A Justiça condenou o Instituto de Meio Ambiente de Mato Grosso do Sul (Imasul) por não empregar os valores pagos pela Eldorado Brasil, como compensação ambiental, dentro do território de Três Lagoas. De acordo com a sentença a verba deve ser integralmente destinada às Unidades de Conservação localizadas no município ou na aquisição de áreas para a criação de novas Unidades de Conservação nos limites territoriais de Três Lagoas no prazo de 12 meses.

O valor consta do Relatório de Impacto Ambiental (RIMA), como parte de medidas tomadas para suavizar ou compensar os impactos ambientais provocados na proximidade da unidade fabril e zonas de influência.

A Eldorado já havia celebrado um Termo de Compromisso de Compensação Ambiental com o IMASUL e, dentre outros ajustes, comprometeu-se a empregar o valor de R$ 24.589.068,05 na compensação de impactos ambientais não-mitigáveis.

O valor atualizado da compensação, pago pela empresa e depositado em conta corrente do IMASUL, foi de R$ 39.503.157,43 (trinta e nove milhões, quinhentos e três mil, cento e cinquenta e sete reais e quarenta e três centavos).

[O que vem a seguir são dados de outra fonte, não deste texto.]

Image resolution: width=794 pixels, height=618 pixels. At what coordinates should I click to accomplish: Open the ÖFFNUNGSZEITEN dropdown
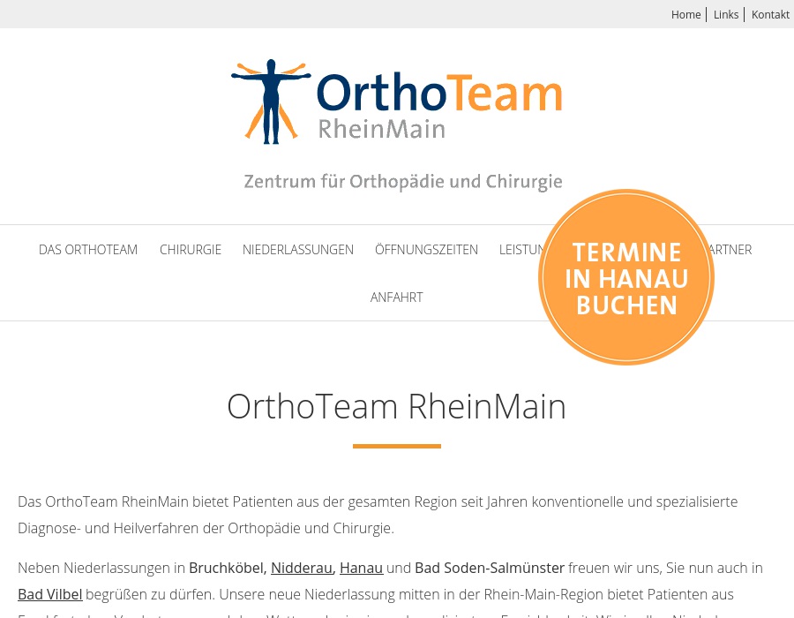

O Promotor de Justiça Antonio Carlos Garcia de Oliveira, titular da 1ª Promotoria de Justiça de Três Lagoas, explica que a compensação ambiental deve ser realizada através de implantação, manutenção e apoio de Unidades de Conservação próximas ao local do empreendimento ou em sua zona de influência. Três Lagoas possui o Parque Natural Municipal do Pombo e, por essa razão, todo valor da compensação ambiental deveria ser investido na Unidade de Conservação local.

Ele explica, ainda, que todo o investimento deverá ser aplicado no município e que, em hipótese alguma, a verba compensatória poderá ser usada em gestão ambiental a cargo do órgão licenciador, pois contraria a Lei Federal.